**PASSAGE FOR REVIEW**
A Bayesian perspective on ICU admission rates

Note: these views are my own and are intended as a different perspective on the results of this article. This should not be interpreted as representative of any other authors’ views.

The recent article by Leisman et al., Effect of Automated Real-Time Feedback on Early-Sepsis Care: A Pragmatic Clinical Trial (of which I am a co-author), studies the effect of paging alerts to care providers for patients suspected of having sepsis. The primary focus is on the effect of such alerts when, at two hours after the provider has acknowledged that sepsis is likely (via a best practice advisory in the medical record), the patient has still not had all relevant 3-hour “bundle” measures completed. In other words, the patients under consideration are those at risk of not having the standard bundle measures completed within three hours of suspected sepsis (and therefore within one hour of the alert). In the intervention/treatment group, a page was generated and sent ($n=670$), while in the control group ($n=707$), no page was sent. The allocation to intervention versus control was done by alternating weeks.

**DATA SHOWN**
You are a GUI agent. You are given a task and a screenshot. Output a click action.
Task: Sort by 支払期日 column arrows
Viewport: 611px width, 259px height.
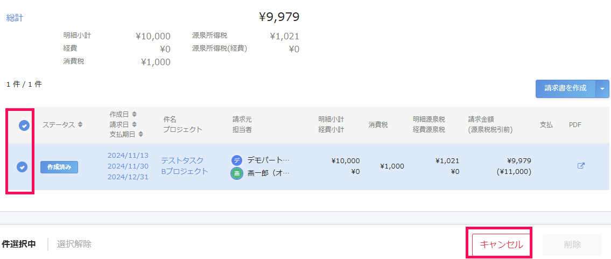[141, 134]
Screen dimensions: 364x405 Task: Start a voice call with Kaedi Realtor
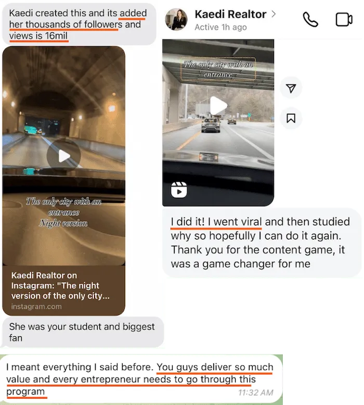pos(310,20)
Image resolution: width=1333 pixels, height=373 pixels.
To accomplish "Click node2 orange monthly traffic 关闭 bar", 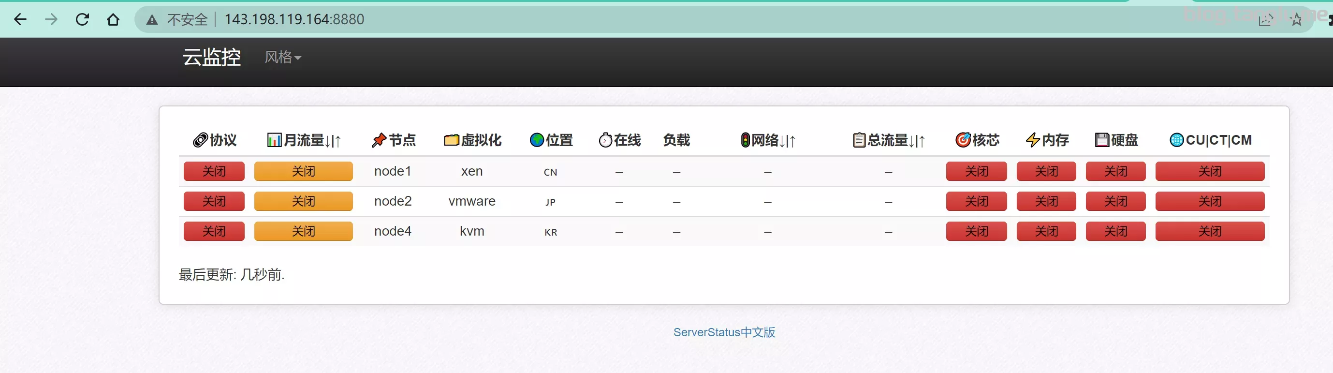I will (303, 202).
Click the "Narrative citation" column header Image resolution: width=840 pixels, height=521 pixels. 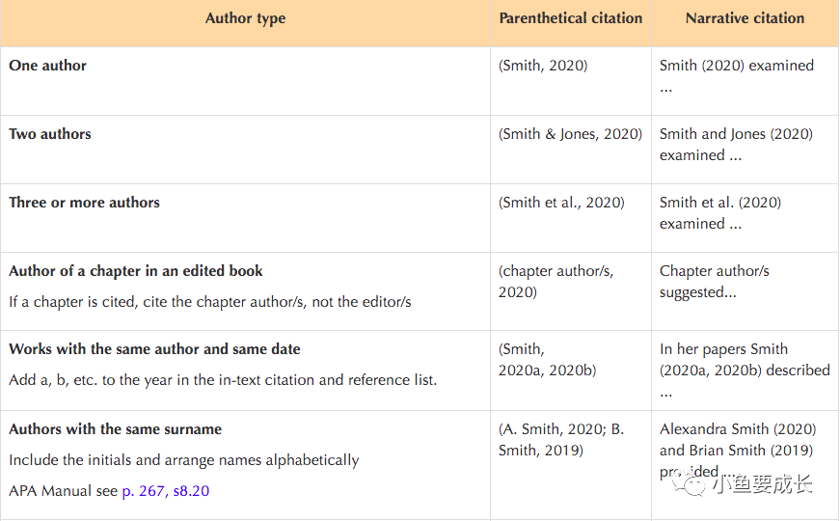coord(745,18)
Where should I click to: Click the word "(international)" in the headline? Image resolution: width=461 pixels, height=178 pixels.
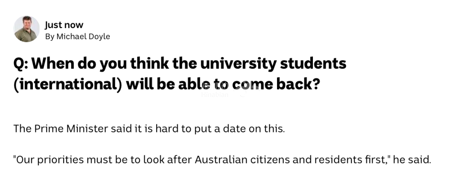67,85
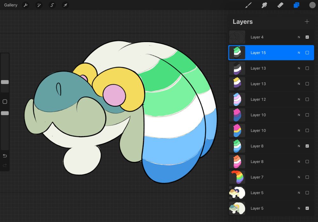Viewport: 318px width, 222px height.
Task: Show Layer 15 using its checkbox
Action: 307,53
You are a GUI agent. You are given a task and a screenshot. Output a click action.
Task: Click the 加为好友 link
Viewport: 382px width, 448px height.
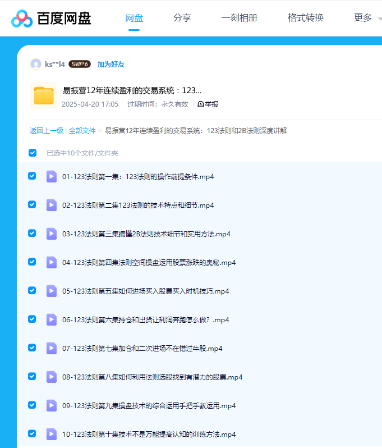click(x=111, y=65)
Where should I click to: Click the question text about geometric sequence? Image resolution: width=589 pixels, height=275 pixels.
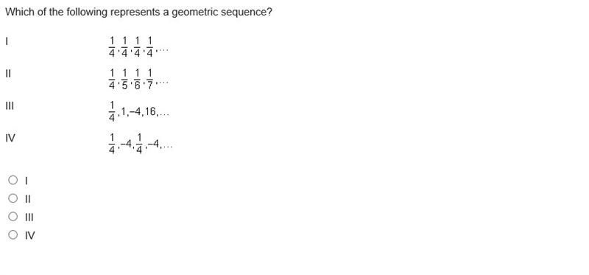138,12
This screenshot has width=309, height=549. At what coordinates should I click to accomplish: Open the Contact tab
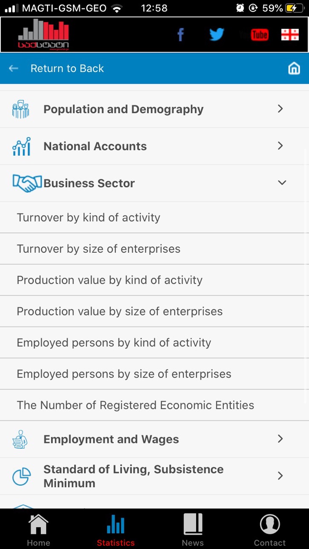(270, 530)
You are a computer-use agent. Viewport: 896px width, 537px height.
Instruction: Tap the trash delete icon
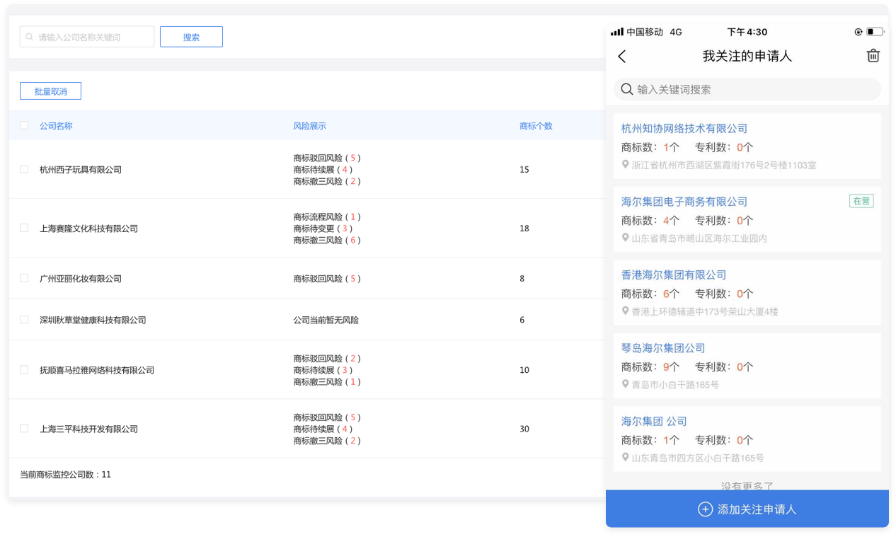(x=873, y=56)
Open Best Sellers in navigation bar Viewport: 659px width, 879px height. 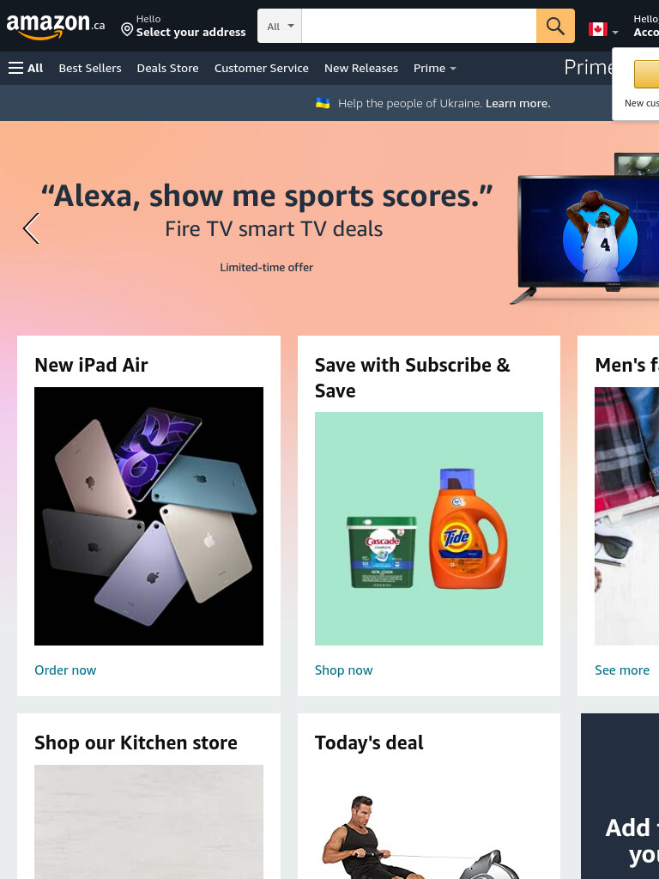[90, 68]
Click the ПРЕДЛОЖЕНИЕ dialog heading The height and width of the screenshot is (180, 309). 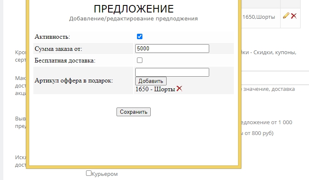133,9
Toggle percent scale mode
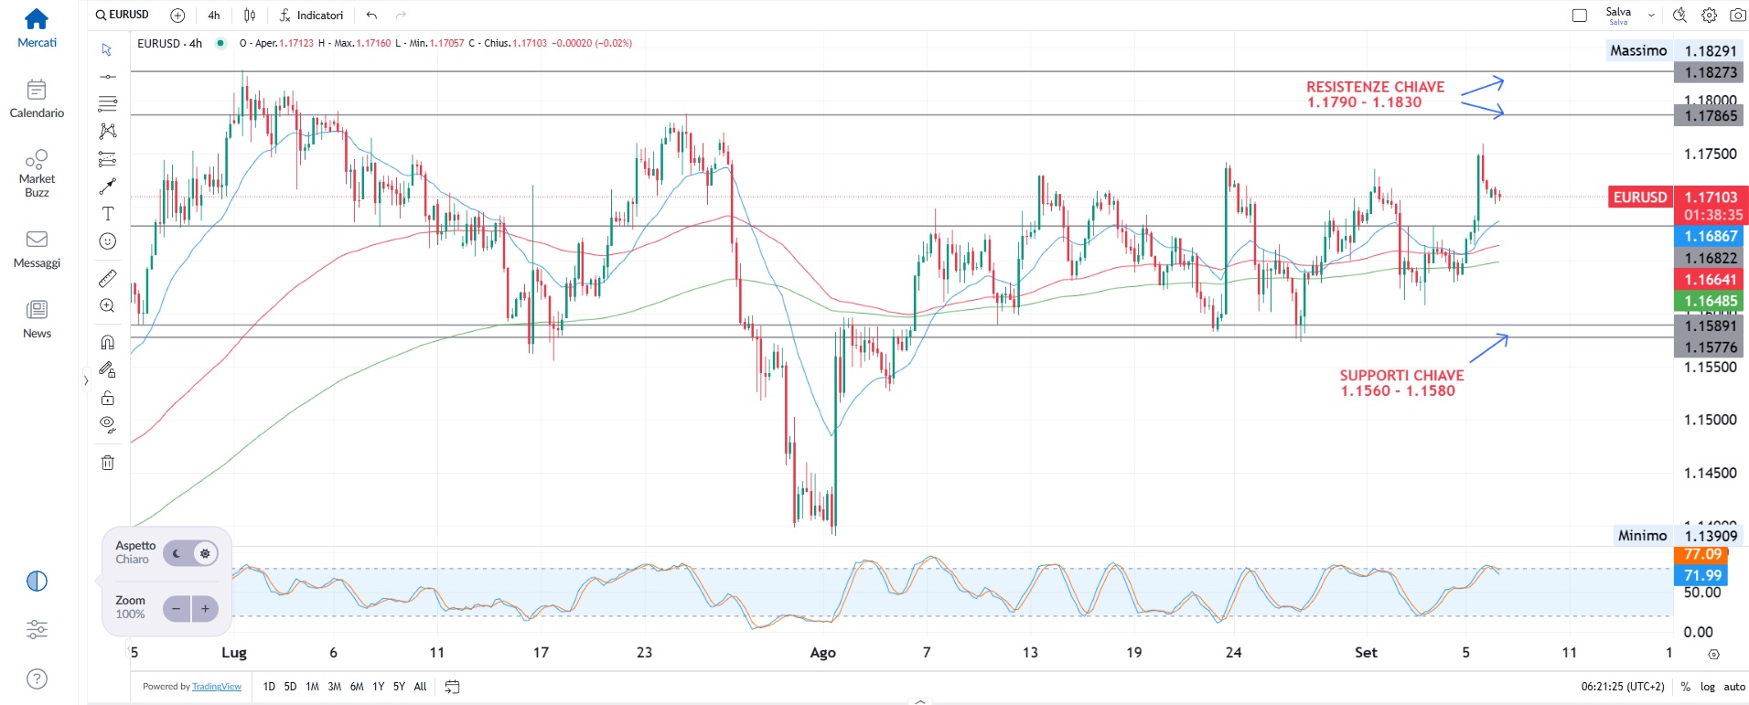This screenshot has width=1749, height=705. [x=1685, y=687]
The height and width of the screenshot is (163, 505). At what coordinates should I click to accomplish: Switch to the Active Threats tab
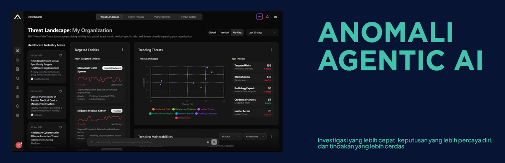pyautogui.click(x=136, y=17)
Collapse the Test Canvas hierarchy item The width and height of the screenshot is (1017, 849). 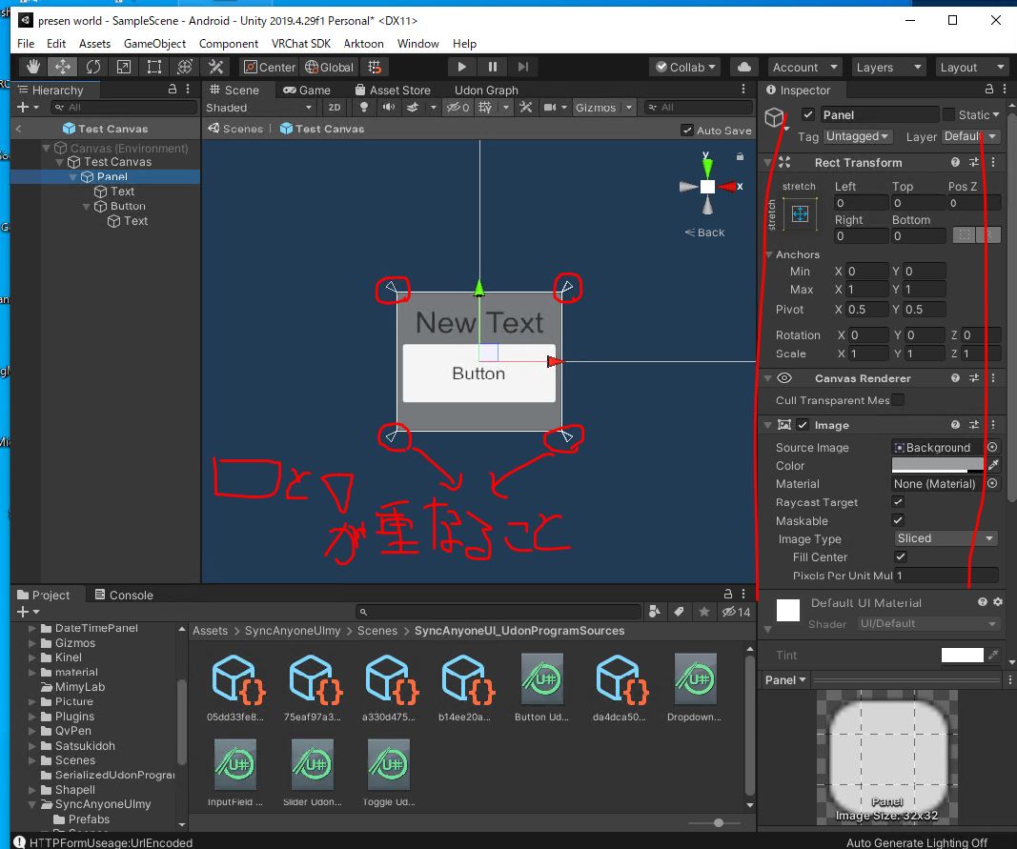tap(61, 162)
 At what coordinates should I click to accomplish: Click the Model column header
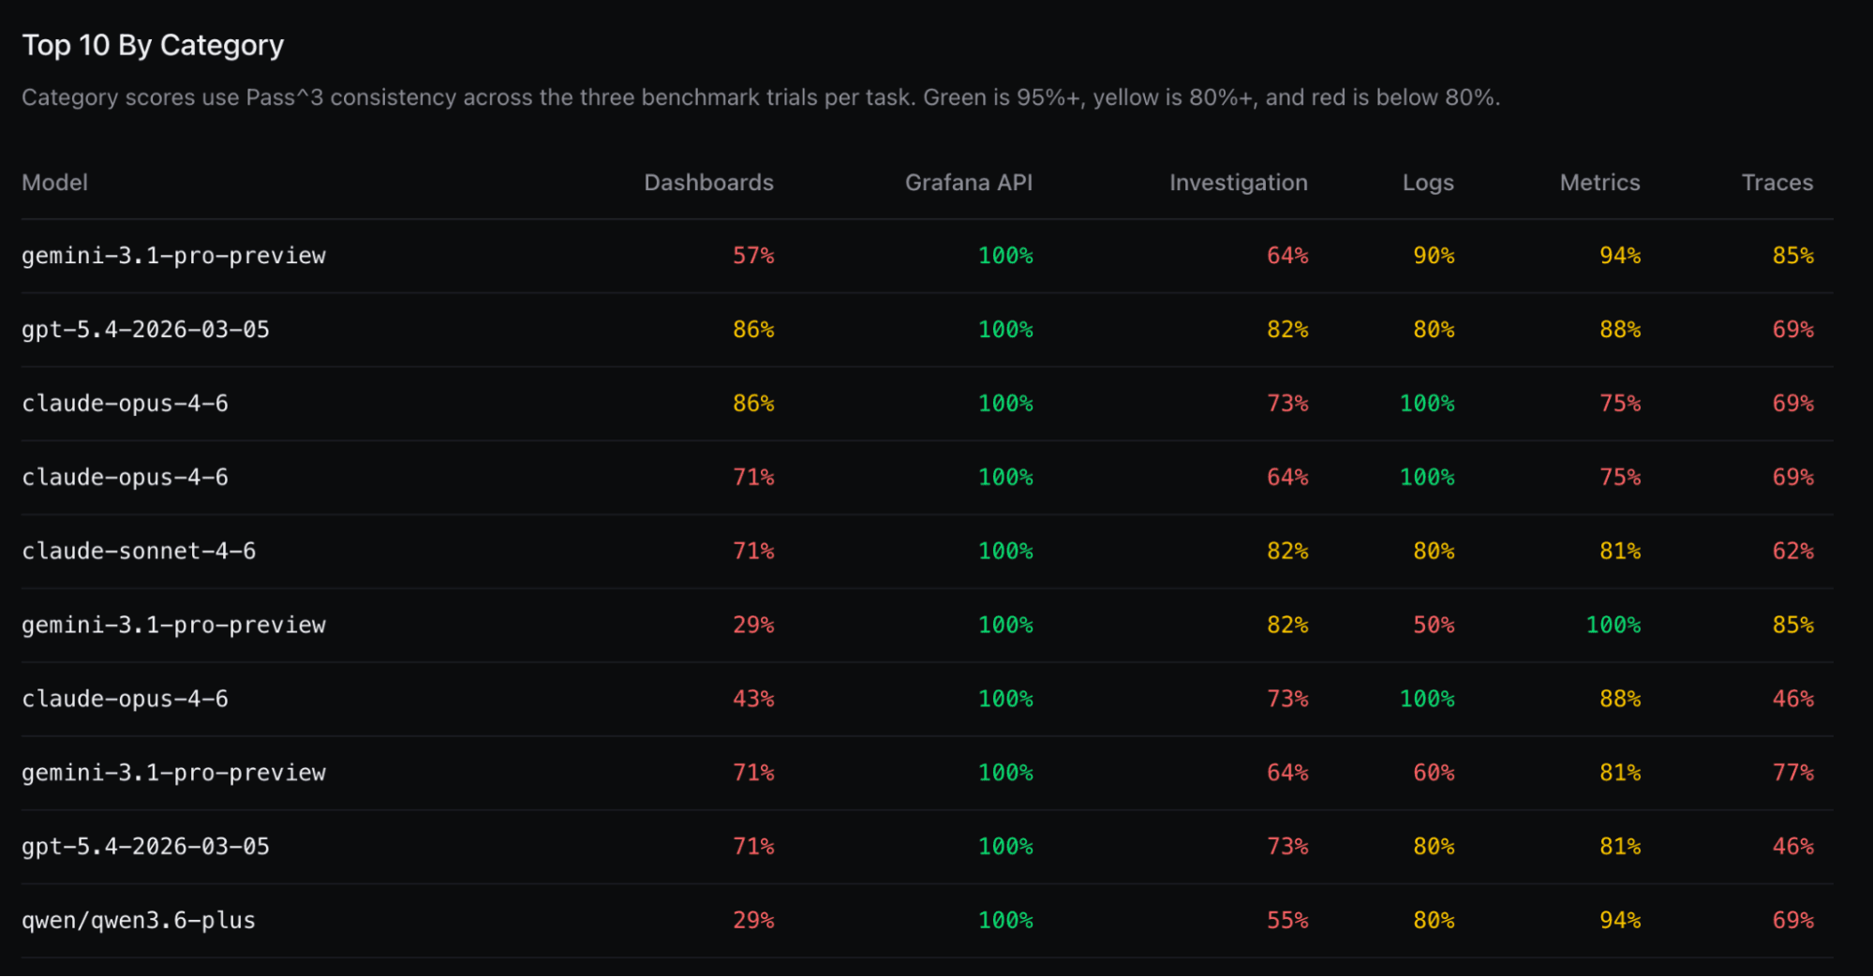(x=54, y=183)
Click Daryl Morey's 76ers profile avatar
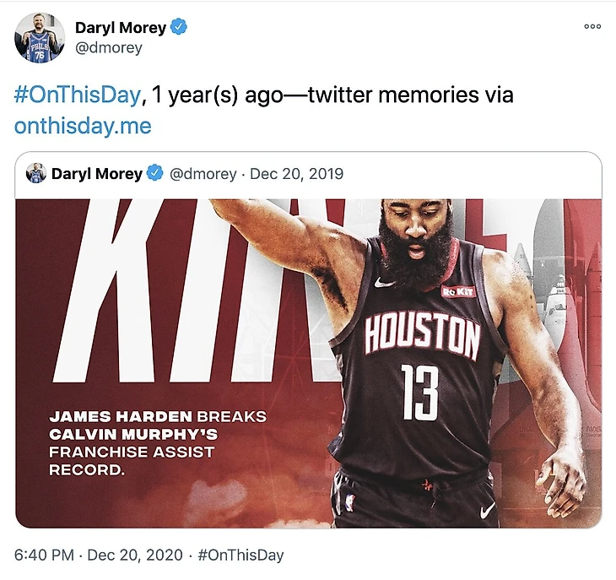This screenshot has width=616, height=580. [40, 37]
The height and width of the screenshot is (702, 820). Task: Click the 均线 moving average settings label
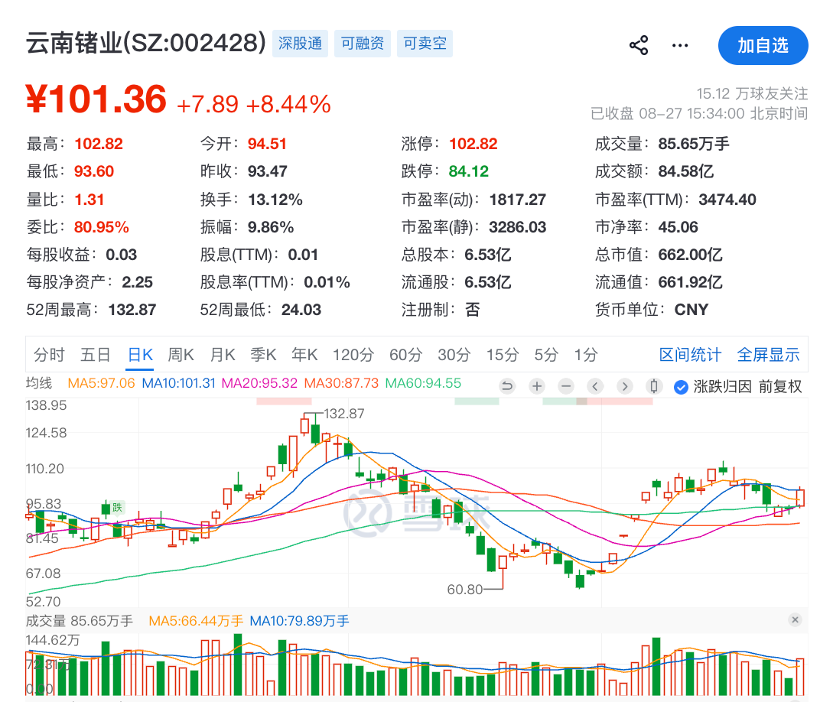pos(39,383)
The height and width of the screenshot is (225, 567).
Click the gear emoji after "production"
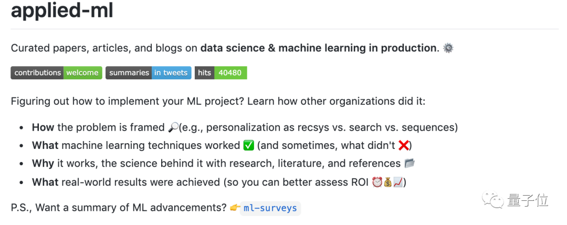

**TASK INSTRUCTIONS**
- a) Translate this sentence from the sepsis paging alert passage above into Spanish: "The allocation to intervention versus control was done by alternating weeks."
- b) Reproduce the sepsis paging alert passage above from "Note: these views" to "other authors’ views.".

**WRITTEN ANSWERS**
- a) La asignación a intervención frente a control se realizó en semanas alternas.

- b)
Note: these views are my own and are intended as a different perspective on the results of this article. This should not be interpreted as representative of any other authors’ views.